** TEXTAUSZUG **
┏━━
Erst hoch gelobt, danach insolvent

Insolvenz musste kürzlich das andere Münchner E-Auto-Start-up ACM (Adaptive City Mobility) anmelden, dessen City One noch auf der IAA 2021 präsentiert und von den Besuchern gefeiert wurde. Nach Differenzen mit den Investoren und offenen Forderungen in Höhe eines knapp zweistelligen Millionenbetrages wurden Anfang Februar alle Mitarbeiter entlassen, sodass das kleine E-Auto mit Tausch-Akkus im Kofferraum nun doch nicht bei Magna Steyr gebaut werden kann, die einen Großteil der Entwicklungsarbeit übernommen haben.
┗━━
** DATENABSCHNITT **
┏━━
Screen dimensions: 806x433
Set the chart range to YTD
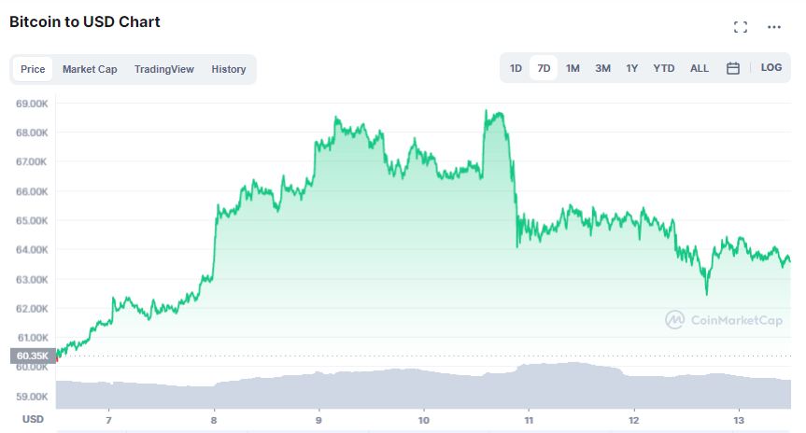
┗━━
** ZIEL A **
Auf welcher Messe wurde laut dem Textauszug über das Start-up ACM der City One präsentiert?
** ZIEL B **
Fasse im Textauszug über das Start-up ACM den Absatz, der mit „Insolvenz musste kürzlich“ beginnt, als Stichpunktliste zusammen und behalte dabei die wesentlichen Fakten bei.
** ZIEL C **
Setze den Textauszug über die Insolvenz des Start-ups ACM im Anschluss an seinen letzten Satz fort.
Das Material spielt hierfür keine Rolle.

** LÖSUNG A **
Auf der IAA 2021.

** LÖSUNG B **
- Das Münchner E-Auto-Start-up ACM (Adaptive City Mobility) hat kürzlich Insolvenz angemeldet.
- Sein City One wurde noch auf der IAA 2021 präsentiert und von den Besuchern gefeiert.
- Nach Differenzen mit den Investoren und offenen Forderungen in Höhe eines knapp zweistelligen Millionenbetrages wurden Anfang Februar alle Mitarbeiter entlassen.
- Das kleine E-Auto mit Tausch-Akkus im Kofferraum kann daher nicht bei Magna Steyr gebaut werden.
- Magna Steyr hat einen Großteil der Entwicklungsarbeit übernommen.

** LÖSUNG C **
Aber warum ist es denn so schwer, ein Auto zu bauen? Weil ein Automobil – selbst mit vermeintlich simplem E-Antrieb – eines der komplexesten Produkte ist, die man kaufen kann. Allein die ingenieurstechnischen Herausforderungen sind enorm. Schließlich will niemand ein Auto kaufen, das sich fährt wie ein Einkaufswagen. Hinzu kommen die rechtlichen Hürden. Neben Arznei- und Lebensmitteln gibt es wohl kein stärker reguliertes Produkt auf der Welt. Angefangen bei Materialverträglichkeitsüberprüfungen über die Crashsicherheit bis hin zu verpflichtenden Regelsystemen wie ABS, ESP oder neuerdings eingeführten Tempolimitanzeigen. So wurden beispielsweise die ersten E.Go-Modelle über eine Sonderregelung ohne ESP ausgeliefert und deshalb auch ohne Rekuperationsfunktion – ein No-Go für ein Elektroauto.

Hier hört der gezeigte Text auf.